Identity Broker Security Posture
Unstract delegates all authentication to Auth0, an industry-standard identity platform (now part of Okta). For Enterprise SSO, your organization's Identity Provider (IdP) is connected to Unstract's Auth0 tenant as an Auth0 Enterprise Connection. Supported and production-deployed IdP integrations span SAML, OIDC, Azure AD / Entra ID, and Okta Workforce — all four connection types run in Unstract production today. (Auth0: Enterprise Connections)
In this model Auth0 is an identity broker: when a user signs in, Auth0 redirects them to your IdP, your IdP performs the actual authentication, and Auth0 relays the resulting identity to Unstract. As Auth0's documentation puts it, "Auth0 sits between your application and its sources of users, which adds a level of abstraction, so your application is isolated from any changes to and idiosyncrasies of each source's implementation," where a connection is "the relationship between Auth0 and a source of users." (Auth0: Identity Providers)
Addressing common security concerns
"We must share a client ID/secret with a third party."
The answer depends on the connection protocol:
| Protocol | Credential model | Notes |
|---|---|---|
| SAML | No shared secret. Trust via X.509 signing certificate. | Auth0 is the SAML Service Provider; you provide your IdP's public signing certificate so Auth0 can verify signed assertions. (Auth0: Connect to SAML IdPs) |
| OIDC / Azure AD / Okta | A client ID/secret you mint inside your own IdP. | The credential is created in your IdP and scoped to the Unstract app registration only. It lets Auth0 initiate authentication; it grants no access to your resources, and you can rotate or revoke it unilaterally at any time. (Auth0: Connect to OIDC IdP) |
"We must track CVEs and their impact in Auth0."
Brokering through a managed platform reduces your vulnerability-management surface compared with self-hosting an SSO broker or federation gateway, which you would otherwise have to patch and audit yourself. Auth0 operates under a shared-responsibility model in which platform patching and vulnerability management are Auth0/Okta's responsibility.

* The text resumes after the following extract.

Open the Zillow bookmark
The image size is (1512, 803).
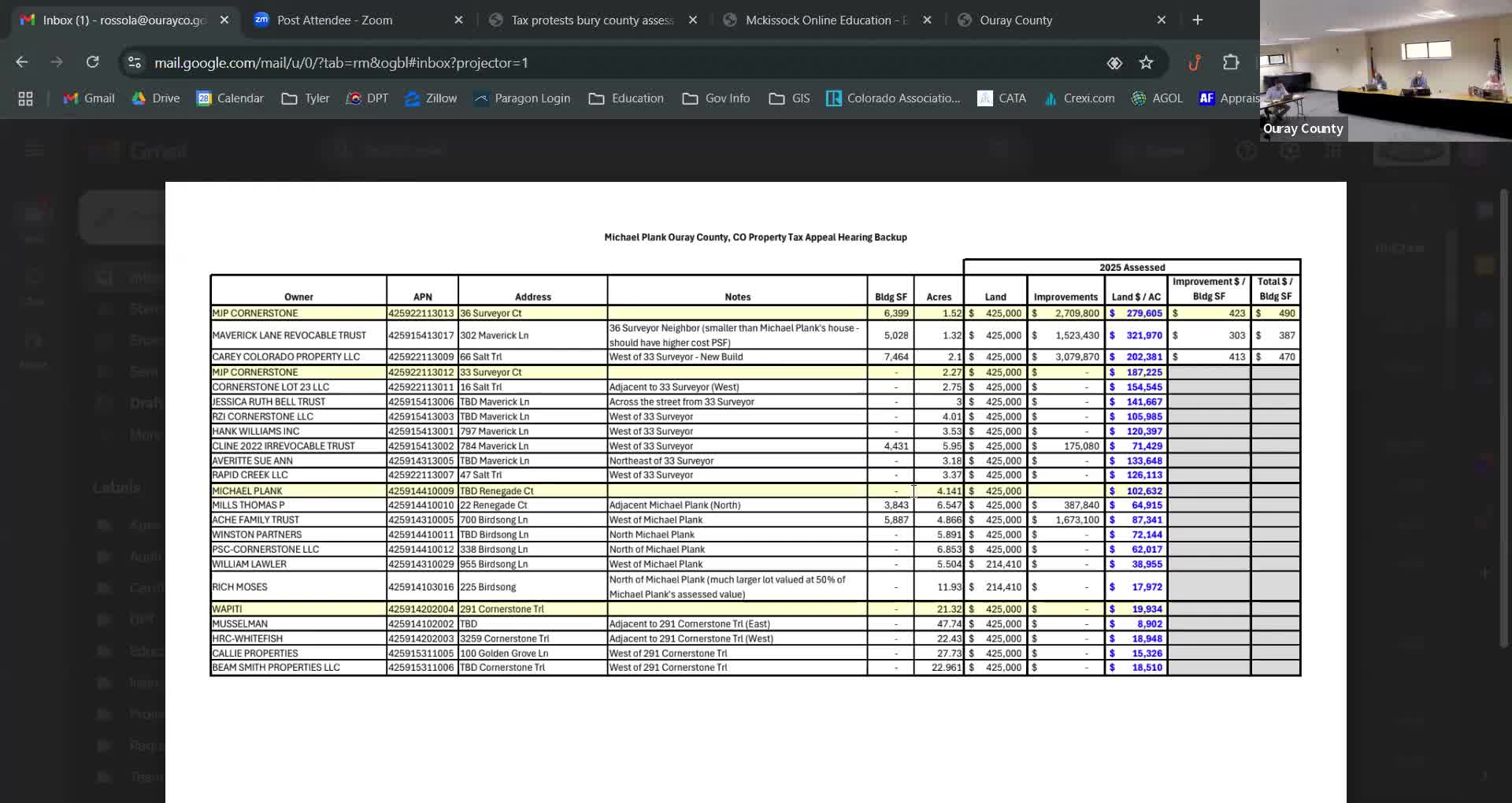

This is backed by independently audited attestations, renewed annually:
- SOC 2 Type II — annual audit by an independent auditor.
- ISO 27001 / 27017 / 27018 — annual audit by an independent auditor.
- CSA STAR certified.
- HIPAA / HITECH — Auth0 acts as a Business Associate.
- PCI DSS compliant deployment models available.
- GDPR ready.
Further information is available in the Auth0 data privacy and compliance documentation. (Auth0: Data Privacy & Compliance)
"Auth0 is only a broker, not our IdP — it authenticates our ID token and then issues its own token."
This is an accurate description of brokered federation and is by design — the same pattern used by Azure AD B2B and Okta org-to-org. The security properties that matter are preserved:
- Your IdP remains authoritative. Auth0 never stores your users' credentials and cannot authenticate a user on its own; it only relays an authentication performed by your IdP. Deprovisioning a user in your IdP locks them out of Unstract.
- Your MFA, conditional-access, and risk policies continue to apply, because authentication occurs at your IdP.
- Unstract receives identity claims only — never your data. The authenticated session carries identity attributes (email, a stable user identifier, and group memberships used for role assignment). The documents and data you process in Unstract never pass through Auth0.
Defense-in-depth, as deployed
Beyond the platform attestations above, Unstract's Auth0 tenants are configured with the following controls (managed as version-controlled infrastructure-as-code):
- Asymmetric, signed tokens. Application tokens are signed with RS256 and verified against Auth0's published JWKS — no shared symmetric signing key.
- PKCE on federated connections. OIDC and Okta enterprise connections use PKCE, protecting the authorization-code exchange.
- Per-organization logical isolation. Each customer is provisioned as a distinct Auth0 Organization, giving logical separation of users, connections, and role assignments within the tenant (organization-scoped, not a shared global user pool).
- Least-privilege Management API access. The machine-to-machine credentials Unstract uses against the Auth0 Management API are scoped to a minimal, mostly read-only set of permissions (users, roles, organizations, and invitations) — broad or destructive scopes are not granted.
- Secrets never in source control. IdP client secrets and SAML signing certificates are supplied only as encrypted, sensitive infrastructure variables; they are never committed to any repository or stored in plaintext config.
- Bounded session lifetimes. Sessions are not persisted anywhere indefinitely. On expiry, re-authentication against your IdP is required.
- Abuse protections on non-SSO sign-in. For the username/password and passwordless connections (not used by federated Enterprise SSO, which authenticates at your IdP), brute-force protection and disposable/free-email blocking are enabled.
What Unstract persists
Unstract's application session stores only the identity attributes returned from the federated login — the user's email, a stable user identifier, and group memberships used for role assignment. It does not store your users' credentials. The documents and data you process in Unstract are never sent to Auth0 and are not part of the authentication exchange.